Can you carry on the article about press freedom in India, picking up right after its last sentence?

§ **PROVIDED PASSAGE**:
════════
Union Information and Broadcasting Minister Prakash Javadekar on Sunday claimed the media in India “enjoys absolute freedom” and that he “will expose those surveys that tend to portray a bad picture about press freedom” in the country.
May 3 is celebrated as World Press Freedom Day. Last month, India found itself two positions lower in the latest press freedom index. India is ranked at the 142nd position out of 180 countries.
The Bharatiya Janata Party leader added that the media has the power to inform and enlighten people.
BJP President JP Nadda said the press played a great role in the nation by shaping opinions and creating awareness. “On this World Press Day, I salute our media persons for risking their lives to make public aware of various aspects of COVID-19,” he wrote on Twitter.
The Congress alleged that the ruling party was hell bent on destroying the fourth pillar of democracy. “As we commemorate World Press Freedom Day, we must remember that the BJP is hell bent on destroying this fourth pillar of democracy and we shouldn’t let that happen.” In its message, the Opposition party asked journalists to “not be scared”.
Media freedom in India
On May 1, the Special Task Force of the Uttar Pradesh Police interrogated a journalist for reporting on low-quality personal protective equipment kits being supplied to hospitals and colleges in the state, Newslaundry reported.
Last week, Zubair Ahmed, a freelance journalist in Andaman was arrested for allegedly posting a tweet about coronavirus, The Print reported. While the police said he was arrested for posting an “inciting, false and instigating tweet”, Ahmed said he had just asked “uncomfortable questions”.
════════
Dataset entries
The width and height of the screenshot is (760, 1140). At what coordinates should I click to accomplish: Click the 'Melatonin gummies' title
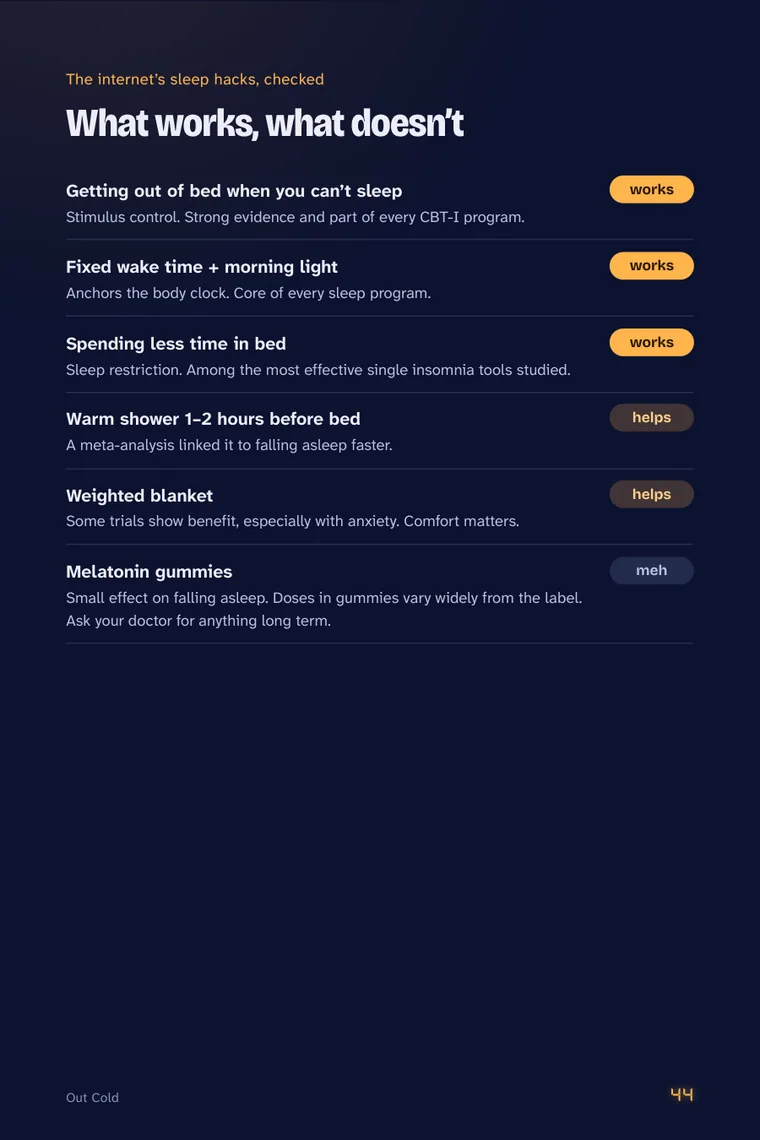click(149, 572)
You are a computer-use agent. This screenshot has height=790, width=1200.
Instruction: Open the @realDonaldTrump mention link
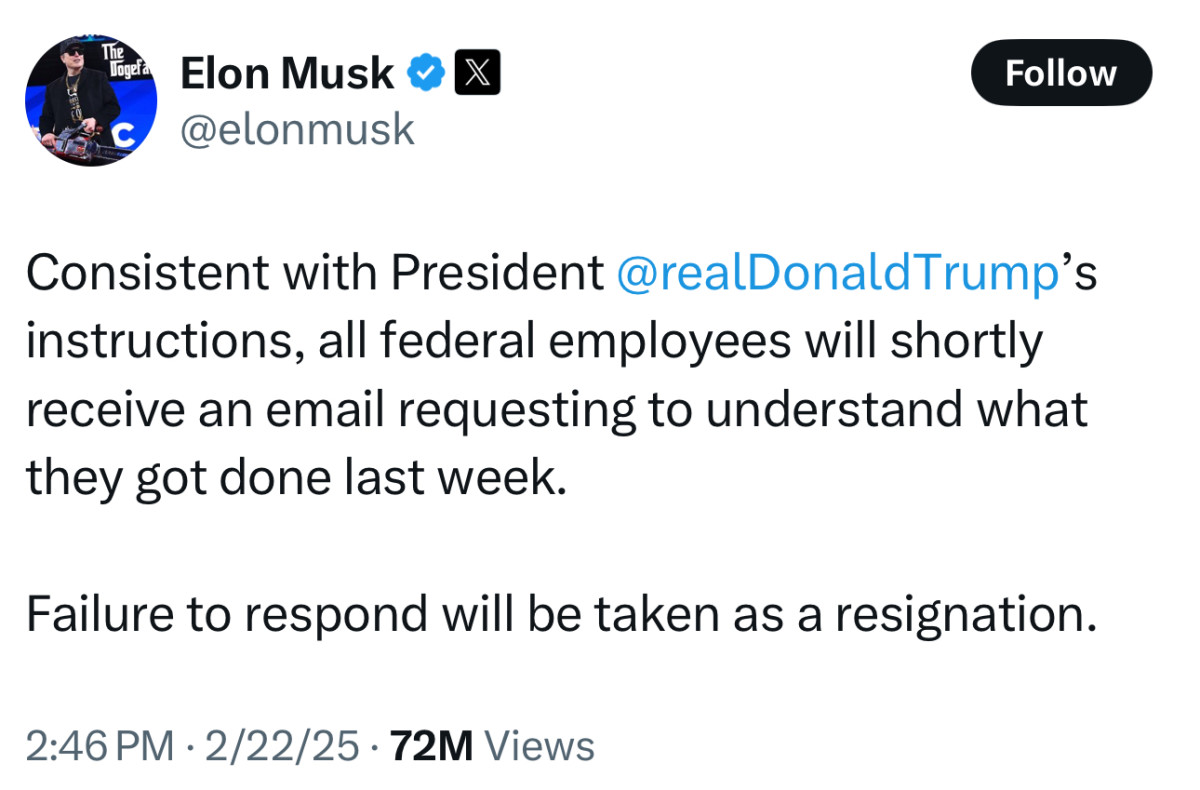click(838, 272)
════════
§ **ANSWER BELOW**:
Meanwhile, in April, the police in Jammu and Kashmir had charged freelance photographer Masrat Zahra under the Unlawful Activities Prevention Act for allegedly uploading posts that glorify “anti-national activities” on social media. The Hindu reporter Peerzada Ashiq was also summoned by the police for reporting on the claims of the families of deceased militants in Baramulla who said they were allowed to travel to collect the bodies, though permission was later rescinded. The Editors Guild of India had expressed “shock and concern” over the actions of law enforcement agencies in Jammu and Kashmir in dealing with the two journalists.
The Uttar Pradesh Police had last month registered a first information report against the editor of news website The Wire’s Founding Editor Siddharth Varadarajan for allegedly spreading fake news about Chief Minister Adityanath. The state government later served a notice to Varadarajan during the nation-wide lockdown to appear in Ayodhya on April 14.
Before the coronavirus outbreak too, there have been several instances when the media was clamped down on. In March, the government had banned two Malayalam news channels – Asianet News and Media One – for 48 hours for their coverage of the violence that broke out North East Delhi. In its orders, the Ministry of Information and Broadcasting said the two channels appeared to have covered the violence on February 25 in a manner that “highlighted the attack on places of worship and siding towards a particular community”. February 25 was the third day of the clashes.